Task directions: Below is a listing from which only part is wanted; return exactly the lines from the one with "Initiatives (58, 2372)" up to and including the one with "Şəri sual (264, 65)".
*** Records to use Section Begins ***
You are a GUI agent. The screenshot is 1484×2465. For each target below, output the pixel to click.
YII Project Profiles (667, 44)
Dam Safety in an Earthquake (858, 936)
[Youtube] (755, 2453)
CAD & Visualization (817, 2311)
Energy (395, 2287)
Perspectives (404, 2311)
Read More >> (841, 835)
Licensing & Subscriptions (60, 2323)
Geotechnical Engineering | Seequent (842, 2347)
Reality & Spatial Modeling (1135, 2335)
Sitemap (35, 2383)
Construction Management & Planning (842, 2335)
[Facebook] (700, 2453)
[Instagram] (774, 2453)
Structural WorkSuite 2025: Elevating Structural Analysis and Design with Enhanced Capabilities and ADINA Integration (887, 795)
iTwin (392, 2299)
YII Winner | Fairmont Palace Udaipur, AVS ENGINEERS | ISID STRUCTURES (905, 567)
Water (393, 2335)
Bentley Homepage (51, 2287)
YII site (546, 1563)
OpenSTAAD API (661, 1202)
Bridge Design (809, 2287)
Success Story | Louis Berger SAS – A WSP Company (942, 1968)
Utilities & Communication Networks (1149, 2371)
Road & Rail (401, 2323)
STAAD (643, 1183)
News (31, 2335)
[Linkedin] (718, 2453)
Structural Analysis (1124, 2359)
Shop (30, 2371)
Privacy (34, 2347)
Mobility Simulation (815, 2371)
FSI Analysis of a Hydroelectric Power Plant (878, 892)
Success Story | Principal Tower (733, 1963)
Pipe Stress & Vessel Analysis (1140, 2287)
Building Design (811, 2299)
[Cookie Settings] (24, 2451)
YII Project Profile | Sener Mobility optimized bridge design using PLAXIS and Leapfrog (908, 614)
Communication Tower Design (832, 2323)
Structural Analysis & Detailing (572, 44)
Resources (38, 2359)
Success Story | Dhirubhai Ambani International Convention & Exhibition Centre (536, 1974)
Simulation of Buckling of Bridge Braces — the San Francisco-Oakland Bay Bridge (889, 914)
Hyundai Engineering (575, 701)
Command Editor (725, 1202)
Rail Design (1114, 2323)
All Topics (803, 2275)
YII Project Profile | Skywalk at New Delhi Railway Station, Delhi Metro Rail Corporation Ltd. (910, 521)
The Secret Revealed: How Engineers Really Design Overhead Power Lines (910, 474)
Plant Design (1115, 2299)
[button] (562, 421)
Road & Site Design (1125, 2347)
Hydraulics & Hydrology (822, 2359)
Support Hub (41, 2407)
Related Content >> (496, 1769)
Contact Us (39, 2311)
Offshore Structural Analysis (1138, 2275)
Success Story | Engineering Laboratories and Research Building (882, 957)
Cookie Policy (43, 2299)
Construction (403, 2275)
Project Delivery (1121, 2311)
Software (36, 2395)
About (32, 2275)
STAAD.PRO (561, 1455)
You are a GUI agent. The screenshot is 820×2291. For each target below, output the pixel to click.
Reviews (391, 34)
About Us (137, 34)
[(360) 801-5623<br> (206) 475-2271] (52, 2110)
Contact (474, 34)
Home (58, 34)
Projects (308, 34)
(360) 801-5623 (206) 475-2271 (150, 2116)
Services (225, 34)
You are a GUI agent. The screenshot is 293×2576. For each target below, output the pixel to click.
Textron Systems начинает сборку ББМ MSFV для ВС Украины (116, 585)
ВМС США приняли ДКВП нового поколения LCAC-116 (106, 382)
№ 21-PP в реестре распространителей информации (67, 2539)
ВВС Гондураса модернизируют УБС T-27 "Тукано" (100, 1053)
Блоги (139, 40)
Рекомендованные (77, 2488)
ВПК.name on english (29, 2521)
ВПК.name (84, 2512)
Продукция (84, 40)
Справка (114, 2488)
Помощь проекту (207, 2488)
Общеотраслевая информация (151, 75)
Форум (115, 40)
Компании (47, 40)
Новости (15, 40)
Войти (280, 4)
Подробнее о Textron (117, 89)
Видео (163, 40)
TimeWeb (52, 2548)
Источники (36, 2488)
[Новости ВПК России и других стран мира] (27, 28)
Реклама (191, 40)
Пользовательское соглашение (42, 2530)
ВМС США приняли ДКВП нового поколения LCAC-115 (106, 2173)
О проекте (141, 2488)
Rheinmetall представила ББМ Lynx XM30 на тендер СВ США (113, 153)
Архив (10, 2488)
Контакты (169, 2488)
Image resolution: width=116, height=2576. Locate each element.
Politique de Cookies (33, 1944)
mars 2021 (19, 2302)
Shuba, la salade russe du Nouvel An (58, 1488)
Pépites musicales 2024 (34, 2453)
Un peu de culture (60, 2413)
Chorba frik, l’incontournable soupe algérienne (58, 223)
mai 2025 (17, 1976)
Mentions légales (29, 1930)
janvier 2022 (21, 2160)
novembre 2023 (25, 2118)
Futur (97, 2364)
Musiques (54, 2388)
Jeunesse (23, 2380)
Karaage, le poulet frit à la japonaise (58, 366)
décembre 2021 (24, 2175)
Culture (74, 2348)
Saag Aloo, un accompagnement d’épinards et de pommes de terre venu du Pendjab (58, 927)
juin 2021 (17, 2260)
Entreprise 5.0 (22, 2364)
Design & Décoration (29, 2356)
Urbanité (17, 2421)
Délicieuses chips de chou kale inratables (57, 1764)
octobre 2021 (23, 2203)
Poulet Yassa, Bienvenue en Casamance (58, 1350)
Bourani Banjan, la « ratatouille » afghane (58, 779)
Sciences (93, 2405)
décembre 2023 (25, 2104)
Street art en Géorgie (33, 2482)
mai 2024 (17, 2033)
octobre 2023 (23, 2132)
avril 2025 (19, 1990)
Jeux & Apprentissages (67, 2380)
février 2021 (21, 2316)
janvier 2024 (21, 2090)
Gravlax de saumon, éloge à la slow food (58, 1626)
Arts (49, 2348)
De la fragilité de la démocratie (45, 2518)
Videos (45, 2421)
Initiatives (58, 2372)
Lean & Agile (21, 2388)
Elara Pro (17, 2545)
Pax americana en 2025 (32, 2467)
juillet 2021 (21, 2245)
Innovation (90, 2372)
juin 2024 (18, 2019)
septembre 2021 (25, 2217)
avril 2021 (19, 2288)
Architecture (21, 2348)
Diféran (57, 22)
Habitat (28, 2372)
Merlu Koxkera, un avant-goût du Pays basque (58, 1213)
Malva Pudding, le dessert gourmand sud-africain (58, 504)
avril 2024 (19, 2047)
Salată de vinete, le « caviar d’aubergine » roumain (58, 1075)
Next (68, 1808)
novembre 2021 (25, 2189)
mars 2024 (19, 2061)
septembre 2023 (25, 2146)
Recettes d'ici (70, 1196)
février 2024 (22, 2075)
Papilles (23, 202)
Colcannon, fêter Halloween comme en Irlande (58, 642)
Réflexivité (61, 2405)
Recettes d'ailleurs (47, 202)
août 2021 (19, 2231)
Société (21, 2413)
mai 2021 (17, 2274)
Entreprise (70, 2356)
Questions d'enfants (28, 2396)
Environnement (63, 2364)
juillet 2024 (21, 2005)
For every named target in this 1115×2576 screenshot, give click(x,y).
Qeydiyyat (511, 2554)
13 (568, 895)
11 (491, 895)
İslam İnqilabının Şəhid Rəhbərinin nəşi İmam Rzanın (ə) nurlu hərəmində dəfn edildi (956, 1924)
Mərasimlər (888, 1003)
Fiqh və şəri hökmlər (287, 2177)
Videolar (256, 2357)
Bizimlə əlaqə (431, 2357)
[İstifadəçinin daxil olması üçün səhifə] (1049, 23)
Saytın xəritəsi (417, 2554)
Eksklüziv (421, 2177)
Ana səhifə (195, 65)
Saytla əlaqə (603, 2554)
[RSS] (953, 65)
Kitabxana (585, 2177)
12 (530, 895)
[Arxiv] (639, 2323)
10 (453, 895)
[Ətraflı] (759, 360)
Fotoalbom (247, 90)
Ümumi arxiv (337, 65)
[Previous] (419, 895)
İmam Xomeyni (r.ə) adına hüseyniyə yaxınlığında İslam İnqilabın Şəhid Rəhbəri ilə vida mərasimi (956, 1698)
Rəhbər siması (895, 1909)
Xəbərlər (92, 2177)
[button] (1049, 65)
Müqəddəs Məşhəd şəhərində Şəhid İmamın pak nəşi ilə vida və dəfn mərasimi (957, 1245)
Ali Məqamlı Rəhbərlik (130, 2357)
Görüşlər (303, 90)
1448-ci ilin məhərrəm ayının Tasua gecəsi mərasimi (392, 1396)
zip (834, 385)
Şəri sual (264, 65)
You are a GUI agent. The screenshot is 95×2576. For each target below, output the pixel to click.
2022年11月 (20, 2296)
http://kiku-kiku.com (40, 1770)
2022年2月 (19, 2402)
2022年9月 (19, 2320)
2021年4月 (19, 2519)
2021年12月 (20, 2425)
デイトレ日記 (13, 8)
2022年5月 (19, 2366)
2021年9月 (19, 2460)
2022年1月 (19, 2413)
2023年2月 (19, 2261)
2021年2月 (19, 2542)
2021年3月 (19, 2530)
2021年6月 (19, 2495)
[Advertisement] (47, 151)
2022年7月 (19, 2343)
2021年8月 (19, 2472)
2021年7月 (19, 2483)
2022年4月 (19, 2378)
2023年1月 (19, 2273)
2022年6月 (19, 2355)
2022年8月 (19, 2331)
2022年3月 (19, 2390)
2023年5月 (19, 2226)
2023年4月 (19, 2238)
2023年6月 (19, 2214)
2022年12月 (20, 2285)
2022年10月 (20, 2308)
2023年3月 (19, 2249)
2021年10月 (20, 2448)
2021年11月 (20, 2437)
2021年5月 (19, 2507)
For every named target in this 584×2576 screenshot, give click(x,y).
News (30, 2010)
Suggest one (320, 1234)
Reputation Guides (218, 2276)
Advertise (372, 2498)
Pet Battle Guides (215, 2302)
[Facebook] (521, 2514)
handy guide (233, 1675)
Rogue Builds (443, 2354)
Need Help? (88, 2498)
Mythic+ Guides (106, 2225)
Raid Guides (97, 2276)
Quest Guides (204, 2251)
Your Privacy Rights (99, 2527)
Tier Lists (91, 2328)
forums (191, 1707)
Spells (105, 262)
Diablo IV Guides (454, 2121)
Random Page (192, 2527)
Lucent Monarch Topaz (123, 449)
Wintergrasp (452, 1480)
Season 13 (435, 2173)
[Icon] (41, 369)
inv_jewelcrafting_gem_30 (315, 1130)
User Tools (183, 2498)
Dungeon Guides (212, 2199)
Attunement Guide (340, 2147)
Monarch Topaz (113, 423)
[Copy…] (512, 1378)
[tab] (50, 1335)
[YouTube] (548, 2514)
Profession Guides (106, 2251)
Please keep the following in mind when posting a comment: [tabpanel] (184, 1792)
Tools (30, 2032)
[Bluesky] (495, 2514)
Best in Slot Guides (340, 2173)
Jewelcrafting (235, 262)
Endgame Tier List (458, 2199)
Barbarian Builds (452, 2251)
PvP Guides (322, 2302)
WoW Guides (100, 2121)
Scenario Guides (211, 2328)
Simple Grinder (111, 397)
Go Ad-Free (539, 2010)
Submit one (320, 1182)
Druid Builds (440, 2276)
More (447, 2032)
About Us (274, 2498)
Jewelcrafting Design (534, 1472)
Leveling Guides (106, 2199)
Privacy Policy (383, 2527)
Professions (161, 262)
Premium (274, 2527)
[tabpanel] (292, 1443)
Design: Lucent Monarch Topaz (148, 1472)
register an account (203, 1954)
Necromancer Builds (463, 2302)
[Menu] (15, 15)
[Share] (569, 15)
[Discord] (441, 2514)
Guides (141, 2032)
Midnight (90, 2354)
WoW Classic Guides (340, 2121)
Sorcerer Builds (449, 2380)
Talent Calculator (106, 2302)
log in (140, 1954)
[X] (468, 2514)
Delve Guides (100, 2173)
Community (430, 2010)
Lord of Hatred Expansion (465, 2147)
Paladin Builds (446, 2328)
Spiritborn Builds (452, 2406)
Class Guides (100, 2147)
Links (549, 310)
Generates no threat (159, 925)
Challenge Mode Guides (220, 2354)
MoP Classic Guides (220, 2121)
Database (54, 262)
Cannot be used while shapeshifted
*** Records to use Section Ends ***
Solution for this task:
Initiatives (58, 2372)
Lean & Agile (21, 2388)
Elara Pro (17, 2545)
Pax americana en 2025 (32, 2467)
juillet 2021 (21, 2245)
Innovation (90, 2372)
juin 2024 (18, 2019)
septembre 2021 (25, 2217)
avril 2021 (19, 2288)
Architecture (21, 2348)
Diféran (57, 22)
Habitat (28, 2372)
Merlu Koxkera, un avant-goût du Pays basque (58, 1213)
Malva Pudding, le dessert gourmand sud-africain (58, 504)
avril 2024 (19, 2047)
Salată de vinete, le « caviar d’aubergine » roumain (58, 1075)
Next (68, 1808)
novembre 2021 (25, 2189)
mars 2024 (19, 2061)
septembre 2023 (25, 2146)
Recettes d'ici (70, 1196)
février 2024 (22, 2075)
Papilles (23, 202)
Colcannon, fêter Halloween comme en Irlande (58, 642)
Réflexivité (61, 2405)
Recettes d'ailleurs (47, 202)
août 2021 (19, 2231)
Société (21, 2413)
mai 2021 (17, 2274)
Entreprise (70, 2356)
Questions d'enfants (28, 2396)
Environnement (63, 2364)
juillet 2024 (21, 2005)
For every named target in this 1115×2576 screenshot, give click(x,y).
Qeydiyyat (511, 2554)
13 (568, 895)
11 (491, 895)
İslam İnqilabının Şəhid Rəhbərinin nəşi İmam Rzanın (ə) nurlu hərəmində dəfn edildi (956, 1924)
Mərasimlər (888, 1003)
Fiqh və şəri hökmlər (287, 2177)
Videolar (256, 2357)
Bizimlə əlaqə (431, 2357)
[İstifadəçinin daxil olması üçün səhifə] (1049, 23)
Saytın xəritəsi (417, 2554)
Eksklüziv (421, 2177)
Ana səhifə (195, 65)
Saytla əlaqə (603, 2554)
[RSS] (953, 65)
Kitabxana (585, 2177)
12 (530, 895)
[Arxiv] (639, 2323)
10 (453, 895)
[Ətraflı] (759, 360)
Fotoalbom (247, 90)
Ümumi arxiv (337, 65)
[Previous] (419, 895)
İmam Xomeyni (r.ə) adına hüseyniyə yaxınlığında İslam İnqilabın Şəhid Rəhbəri ilə vida mərasimi (956, 1698)
Rəhbər siması (895, 1909)
Xəbərlər (92, 2177)
[button] (1049, 65)
Müqəddəs Məşhəd şəhərində Şəhid İmamın pak nəşi ilə vida və dəfn mərasimi (957, 1245)
Ali Məqamlı Rəhbərlik (130, 2357)
Görüşlər (303, 90)
1448-ci ilin məhərrəm ayının Tasua gecəsi mərasimi (392, 1396)
zip (834, 385)
Şəri sual (264, 65)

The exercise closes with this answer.